WHAT NEEDS TO BE DONE:
Output, exactly as written, the lines below from the one that has "Versturen (278, 1365)" through the one that has "Göteborg (55, 2486)"; nothing else, and no pictures.

::: SUPPLIED MATERIAL :::

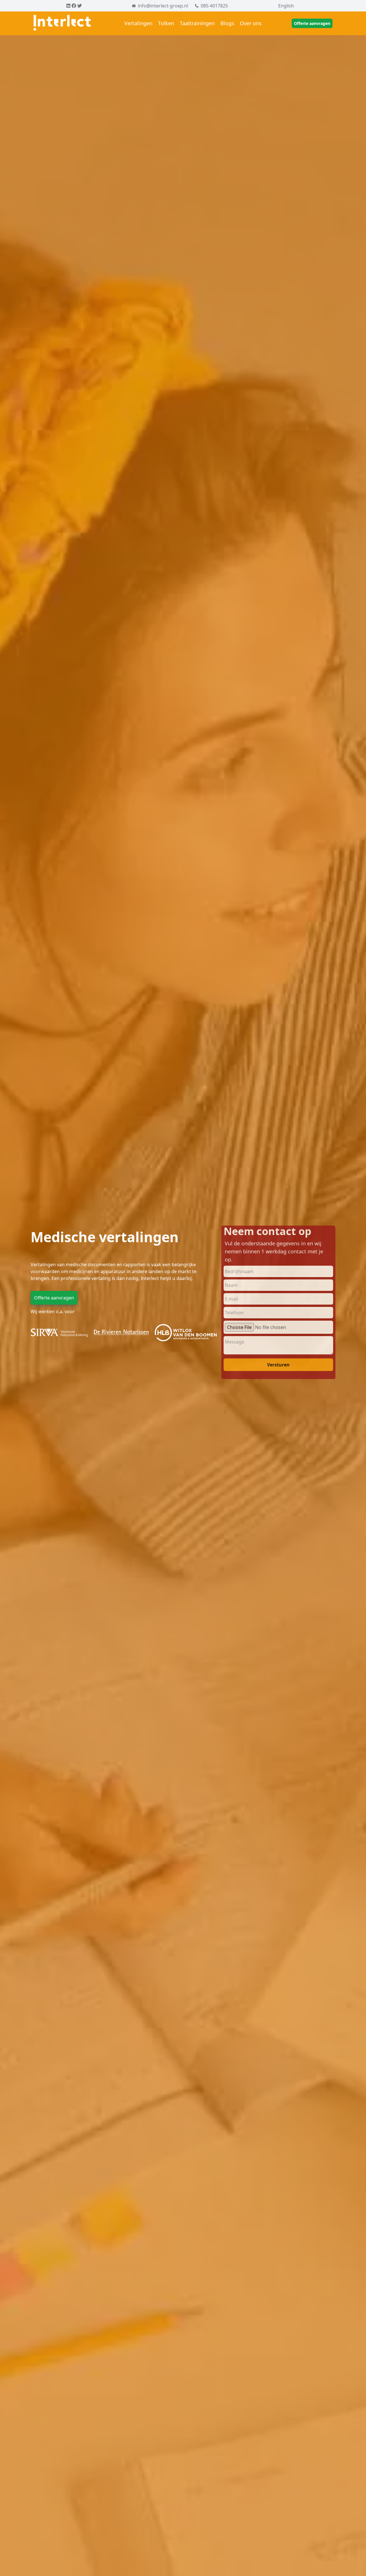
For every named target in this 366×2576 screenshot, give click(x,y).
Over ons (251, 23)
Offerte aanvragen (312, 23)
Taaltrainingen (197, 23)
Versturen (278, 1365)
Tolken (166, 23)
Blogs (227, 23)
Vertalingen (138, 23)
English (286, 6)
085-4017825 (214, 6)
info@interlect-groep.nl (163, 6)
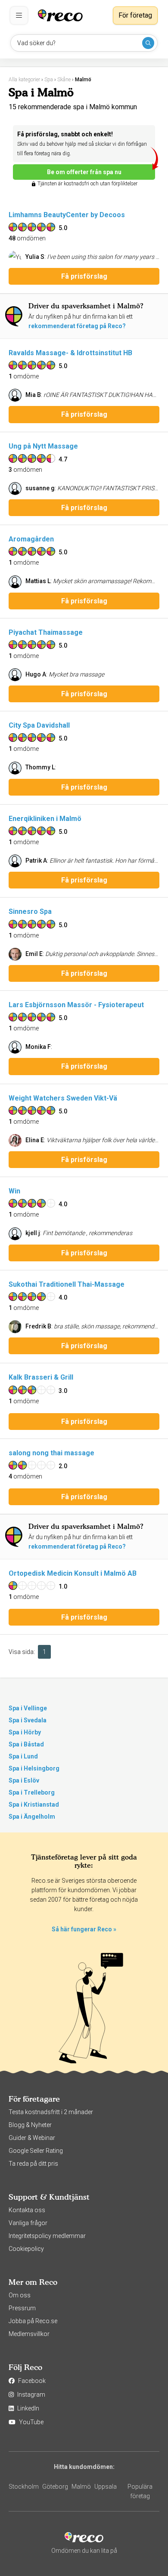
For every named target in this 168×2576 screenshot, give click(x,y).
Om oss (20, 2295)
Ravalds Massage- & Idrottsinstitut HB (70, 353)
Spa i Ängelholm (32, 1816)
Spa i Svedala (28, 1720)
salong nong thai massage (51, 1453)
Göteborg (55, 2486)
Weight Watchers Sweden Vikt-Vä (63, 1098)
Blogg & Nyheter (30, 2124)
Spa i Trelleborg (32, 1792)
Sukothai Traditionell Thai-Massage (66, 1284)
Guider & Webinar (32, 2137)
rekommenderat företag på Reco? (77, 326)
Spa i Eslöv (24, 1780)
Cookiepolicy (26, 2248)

:::

TASK RESULT:
Versturen (278, 1365)
Tolken (166, 23)
Blogs (227, 23)
Vertalingen (138, 23)
English (286, 6)
085-4017825 (214, 6)
info@interlect-groep.nl (163, 6)
For every named target in this 168×2576 screenshot, give click(x,y).
Om oss (20, 2295)
Ravalds Massage- & Idrottsinstitut HB (70, 353)
Spa i Ängelholm (32, 1816)
Spa i Svedala (28, 1720)
salong nong thai massage (51, 1453)
Göteborg (55, 2486)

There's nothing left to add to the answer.